Der Frühling steht vor der Tür, ein langer schneereicher Winter geht zu Ende.
Doch mit dem Aufleben der Natur erleben viele Menschen ein körperliches und seelisches Tief. Wissenschaftler streiten jedes Jahr erneut über das Phänomen der "Frühjahrsmüdigkeit". In der Naturheilkunde gilt es als erwiesen, dass sich im Winter wichtige Stoffwechselprozesse in unserem Körper verlangsamen. Hierzu zählen z.B. die Verdauung, das Wachstum von Haaren und Nägeln und die Wundheilung. Durch Kälte und Lichtmangel kommt es zu einer vermehrten Produktion des Schlafhormons Melatonin. Bis unser Organismus diese Hormonproduktion auf die Frühlingssonne eingestellt hat, dauert es fast 6 Wochen. Müdigkeit, Lustlosigkeit, Antriebsschwäche, Gereiztheit, Wetterfühligkeit und eine erhöhte Anfälligkeit für Infekte können als Symptome der Frühjahrsmüdigkeit auftreten.
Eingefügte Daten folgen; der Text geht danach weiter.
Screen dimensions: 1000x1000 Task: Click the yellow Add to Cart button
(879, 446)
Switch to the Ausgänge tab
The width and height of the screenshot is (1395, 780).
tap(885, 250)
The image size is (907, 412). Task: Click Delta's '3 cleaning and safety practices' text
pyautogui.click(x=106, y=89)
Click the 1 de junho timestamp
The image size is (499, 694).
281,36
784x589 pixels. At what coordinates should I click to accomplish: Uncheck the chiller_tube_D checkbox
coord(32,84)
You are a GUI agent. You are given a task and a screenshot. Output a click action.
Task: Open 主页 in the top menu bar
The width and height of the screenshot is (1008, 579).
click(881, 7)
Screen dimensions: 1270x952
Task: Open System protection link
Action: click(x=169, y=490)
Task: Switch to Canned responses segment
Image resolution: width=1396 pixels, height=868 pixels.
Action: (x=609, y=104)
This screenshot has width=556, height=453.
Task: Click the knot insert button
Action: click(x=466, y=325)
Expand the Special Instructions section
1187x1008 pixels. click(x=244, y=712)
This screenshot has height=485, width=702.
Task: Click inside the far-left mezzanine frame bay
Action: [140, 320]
Neben viel Bewegung im Freien leistet die erhöhte Zufuhr von Vitaminen, Mineralien und Spurenelementen einen entscheidenden Beitrag, unseren Stoffwechsel anzukurbeln. Da viele Nahrungsmittel durch den Transport, den Massenanbau und die ausgelaugten Böden häufig nicht mehr die Nährstoffe enthalten, die unser Körper heute vor allem gegen Umweltgifte benötigt, lohnt sich eine Ergänzung von gut dosierten Nahrungsergänzungsmitteln.

Zum Entschlacken empfehlen wir Fastentees und ein Elixier aus Birkenblättern. Zusätzlich helfen 2-3 Liter stilles Mineralwasser, das über den Tag verteilt getrunken wird, den Köper von abgelagerten Giften zu befreien. Diese Menge werden Sie viel einfacher schaffen, wenn Sie sich immer ein gefülltes Glas in Reichweite stellen. Die geschlossene Flasche motiviert kaum zum Trinken. Die positiven Effekte sind eine verbesserte Grundstimmung und eine schnelleres Anspringen unseres "Motors".